Houston Methodist. Leading Medicine

Shoulder FAQ

Question:

My mother-in-law is having her shoulder replaced next week. In going through all the paperwork ahead of time, we saw a warning that fractures of the upper arm bone can occur as a complication of the procedure. And it says that healing of a fracture can be very slow in someone with an implant. How often does this really happen, and what causes the delays?

Answer:

Estimates of periprosthetic humerus fractures range from less than one per cent up to three per cent. Most of these breaks occur right during the shoulder replacement surgery. In fact, they account for about 20 per cent of all problems that do occur.

As stated in your patient education materials, studies show that the rate of humeral (upper arm bone) nonunion is higher when the patient has a prosthesis (implant). A fracture of the upper arm (humeral shaft) by itself is a lot simpler than one with an implant down inside the bone.

Anytime the patient tries to move the shoulder or elbow, the force that's transmitted goes right through the fracture site. That disrupts the end of the bones and the blood flow to both sides. The result is a delay in fracture healing.

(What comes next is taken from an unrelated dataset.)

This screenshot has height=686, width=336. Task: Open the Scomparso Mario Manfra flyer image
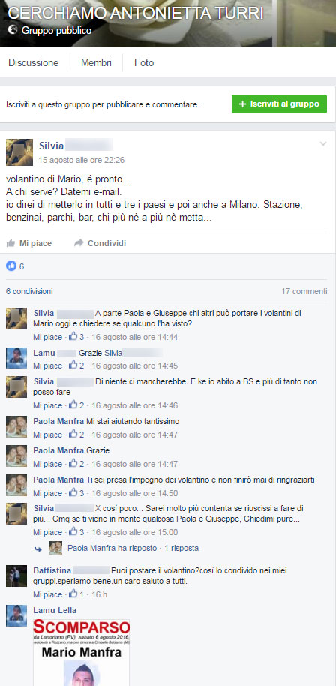(x=82, y=652)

At the same time, the tip of the implant down inside the humeral shaft may cause the two ends of the bone to shift apart even further whenever the arm is moved. This distractive force must be limited in order to facilitate healing. If every time the body tries to lay down new bone material to cross the gap the two ends of the bone move, then healing is disrupted and the fracture site won't heal.

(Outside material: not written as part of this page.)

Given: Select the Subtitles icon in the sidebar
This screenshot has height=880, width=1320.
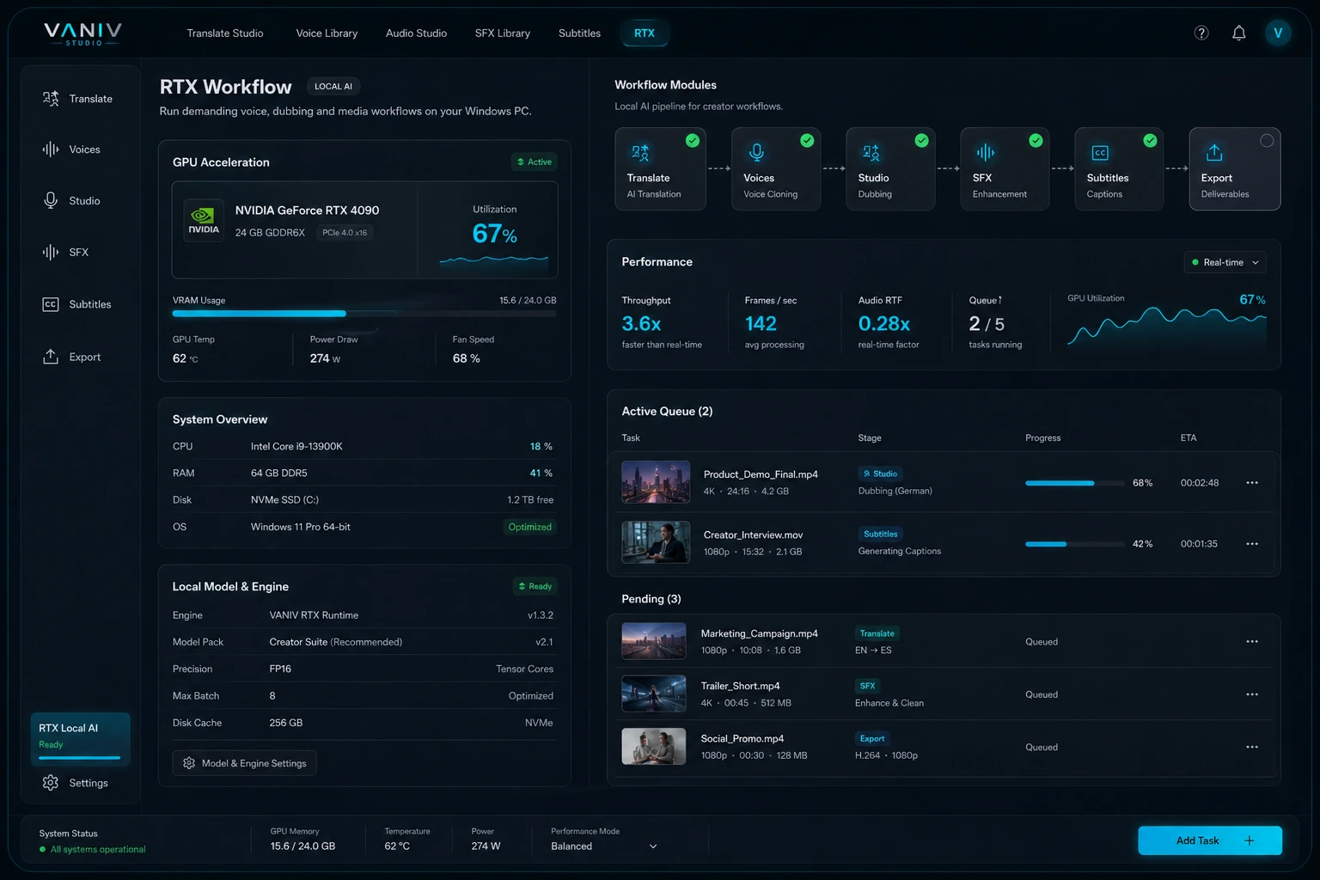Looking at the screenshot, I should (x=52, y=303).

Anyone who is in poor health, has poor nutrition, or has diabetes or other serious health concerns is at risk for these kinds of complications. Talk to the surgeon if your mother-in-law has any of the risk factors discussed.

There are specific steps the surgeon can take during the procedure to ensure safety of the bone and prevent fracture. Even so, a fracture can occur despite all precautions. That's why the surgical team warns patients ahead of time to prepare you for any and all possibilities. Scott P. Steinmann, MD, and Emilie V. Cheung, MD. Treatment of Periprosthetic Humerus Fractures Associated with Shoulder Arthroplasty. In Journal of the American Academy of Orthopaedic Surgeons. April 2008. Vol. 16. No. 4. Pp. 199-207.

*Disclaimer:* The information contained herein is compiled from a variety of sources. It may not be complete or timely. It does not cover all diseases, physical conditions, ailments or treatments. The information should NOT be used in place of visit with your healthcare provider, nor should you disregard the advice of your health care provider because of any information you read in this topic.